Single by Bring Me the Horizon

from the album Amo
- Released: 26 July 2019
- Genre: Pop metal
- Length: 4:22
- Label: Sony; RCA;
- Songwriter(s): Jordan Fish; Matt Kean; Oliver Sykes; Matt Nicholls; Lee Malia;
- Producer(s): Oliver Sykes; Jordan Fish;

Bring Me the Horizon singles chronology
| "Nihilist Blues" (2019) | "Sugar Honey Ice & Tea" (2019) | "In the Dark" (2019) |

Music video
- "Sugar Honey Ice & Tea" on YouTube

= Sugar Honey Ice & Tea =

"Sugar Honey Ice & Tea" is a song by British rock band Bring Me the Horizon. Produced by the band's vocalist Oliver Sykes and keyboardist Jordan Fish, it is featured on the group's 2019 sixth studio album Amo. The track was released as the sixth single from the album on 26 July 2019.

==Composition==
"Sugar Honey Ice & Tea" has been described as a pop metal song.

==Promotion and release==
The track was shared by the band through cryptic clips on their social media accounts.

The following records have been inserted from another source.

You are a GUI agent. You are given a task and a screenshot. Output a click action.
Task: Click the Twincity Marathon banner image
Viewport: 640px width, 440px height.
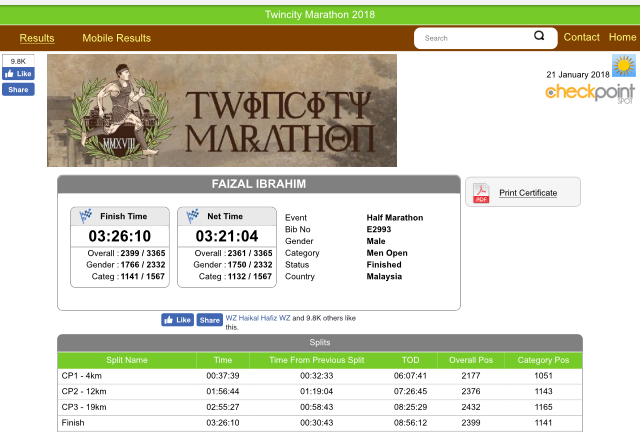click(222, 110)
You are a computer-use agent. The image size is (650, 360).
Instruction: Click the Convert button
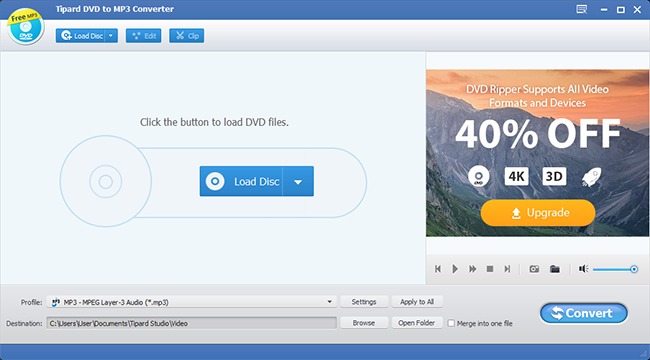click(584, 313)
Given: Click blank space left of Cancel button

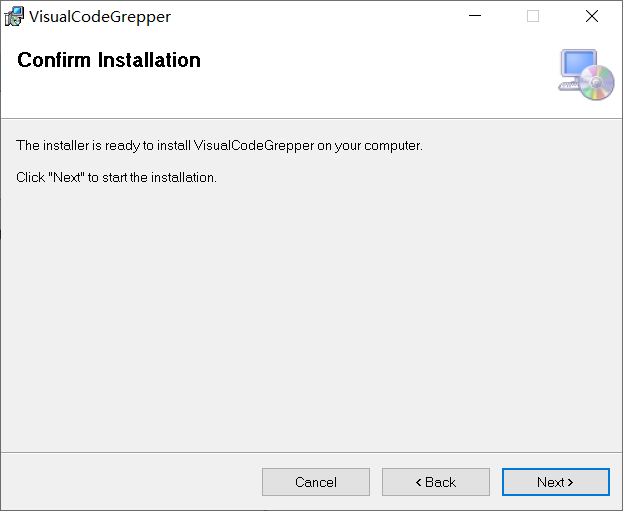Looking at the screenshot, I should (130, 482).
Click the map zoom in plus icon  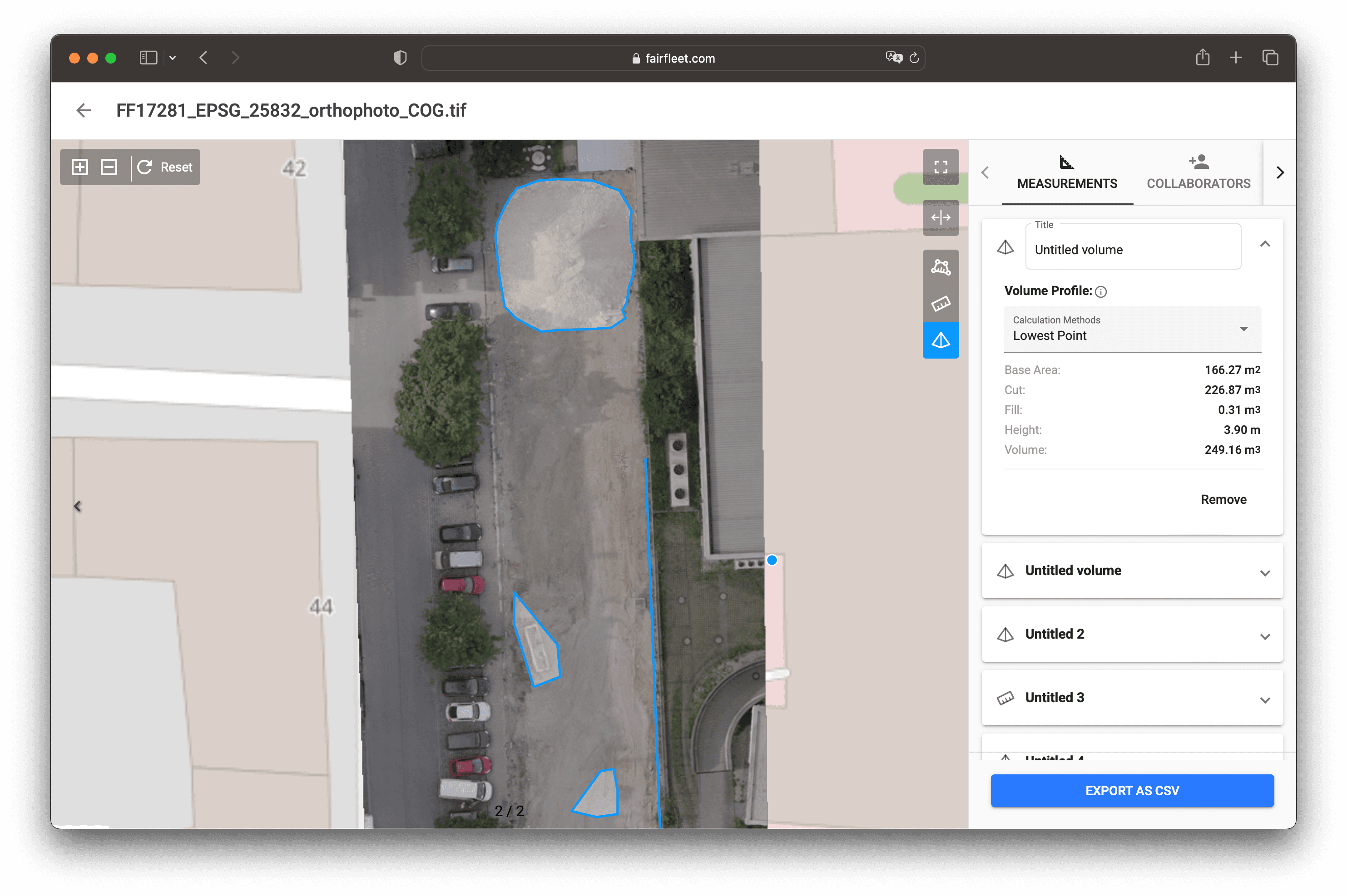click(79, 167)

These cryptic clips showed someone applying makeup on themselves in a weird manner with the caption reading "tomorrow". This would immediately stir up interest which had the band release the official video for "Sugar Honey Ice & Tea" the following day, alongside the scheduled single on 26 July 2019.

==Music video==
The official video for the song was released alongside the single on 26 July 2019. It was directed by frontman and primary songwriter, Oliver Sykes, and Brian Cox. The video would feature various different live performances of the band performing the song live, as well as other unsettling trippy imagery and animation to intertwine with the song alongside Sykes performing the song on guitar in a green screen area.

==Charts==

Chart performance for "Sugar Honey Ice & Tea"
| Chart (2019) | Peak position |
|---|---|
| New Zealand Hot Singles (RMNZ) | 36 |
| UK Rock & Metal (OCC) | 14 |
| US Hot Rock & Alternative Songs (Billboard) | 47 |

==Certifications==

Certifications for "Sugar Honey Ice & Tea"
| Region | Certification | Certified units/sales |
| Brazil (Pro-Música Brasil) | Gold | 20,000^{‡} |
^{‡} Sales+streaming figures based on certification alone.